Le Sénat accepta, et en 453 av. J.-C., une délégation de trois sénateurs, Spurius Postumius Albus, Aulus Manlius et Publius Sulpicius Camerinus, reçut mission d’aller à Athènes étudier les lois de Solon et celles des autres cités grecques. À leur retour en 452 av. J.-C., et après discussion, une commission spéciale fut constituée pour un an, les decemviri legibus scribendis (littéralement, les dix hommes pour les lois à écrire).
[modifier] Le premier collège des decemviri (451-450)

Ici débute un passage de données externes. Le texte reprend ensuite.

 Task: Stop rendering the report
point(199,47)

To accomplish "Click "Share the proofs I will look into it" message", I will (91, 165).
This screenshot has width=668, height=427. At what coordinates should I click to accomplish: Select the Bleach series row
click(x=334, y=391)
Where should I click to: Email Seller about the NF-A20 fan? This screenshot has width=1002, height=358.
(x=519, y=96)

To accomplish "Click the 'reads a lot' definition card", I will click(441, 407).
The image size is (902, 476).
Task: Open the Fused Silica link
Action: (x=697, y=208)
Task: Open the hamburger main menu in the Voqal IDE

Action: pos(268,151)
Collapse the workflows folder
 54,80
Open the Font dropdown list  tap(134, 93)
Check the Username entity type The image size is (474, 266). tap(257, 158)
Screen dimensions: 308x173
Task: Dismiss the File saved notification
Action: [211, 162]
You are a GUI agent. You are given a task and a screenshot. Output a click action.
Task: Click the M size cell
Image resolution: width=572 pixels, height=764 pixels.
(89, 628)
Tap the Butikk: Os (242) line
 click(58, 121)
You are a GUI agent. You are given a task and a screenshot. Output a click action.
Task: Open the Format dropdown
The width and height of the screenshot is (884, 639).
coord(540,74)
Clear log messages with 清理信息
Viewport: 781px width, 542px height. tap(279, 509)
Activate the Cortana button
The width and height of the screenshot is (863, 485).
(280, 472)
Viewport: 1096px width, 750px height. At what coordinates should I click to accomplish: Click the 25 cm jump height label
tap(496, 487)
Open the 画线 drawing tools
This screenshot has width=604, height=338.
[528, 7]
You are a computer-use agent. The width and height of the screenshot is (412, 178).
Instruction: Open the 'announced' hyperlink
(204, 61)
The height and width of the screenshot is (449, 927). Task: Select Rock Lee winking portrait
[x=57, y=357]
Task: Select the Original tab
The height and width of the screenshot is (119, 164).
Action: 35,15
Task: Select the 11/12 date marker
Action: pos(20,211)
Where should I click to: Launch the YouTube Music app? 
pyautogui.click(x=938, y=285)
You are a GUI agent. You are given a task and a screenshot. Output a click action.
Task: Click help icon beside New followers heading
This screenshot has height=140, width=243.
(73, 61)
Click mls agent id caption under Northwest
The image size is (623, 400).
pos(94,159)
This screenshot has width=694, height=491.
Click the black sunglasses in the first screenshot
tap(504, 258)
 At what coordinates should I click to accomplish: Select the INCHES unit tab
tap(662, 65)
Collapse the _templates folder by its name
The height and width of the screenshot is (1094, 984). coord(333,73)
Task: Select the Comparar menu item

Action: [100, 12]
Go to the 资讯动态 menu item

Les rédacteurs furent tous patriciens, car les Sénateurs estimaient que seuls les patriciens pouvaient proposer des lois, même s’il était convenu que le peuple les voteraient. Furent choisis d’office les membres de la délégation d’Athènes et les consuls désignés pour l’année, Appius Claudius et Titus Genucius. S’y ajoutèrent Publius Sestius, qui avait proposé au Sénat la création de la commission, ainsi que Titus Veturius, Gaius Julius, Publius Curiatius, Titus Romulius[1], anciens consuls dont l’âge devait apporter la pondération utile aux discussions. La direction de la commission fut confiée à Appius Claudius
On leur donna un pouvoir absolu, suspendant celui des consuls et des tribuns de la plèbe, et suspendant aussi le droit d'appel (intercessio) contre une décision injuste. En dehors de leur travail rédactionnel, les decemvirs gouvernaient et rendaient la justice chaque jour à tour de rôle. Le pouvoir du decemvir du jour était manifesté par les douze licteurs (appariteurs) qui le précédaient.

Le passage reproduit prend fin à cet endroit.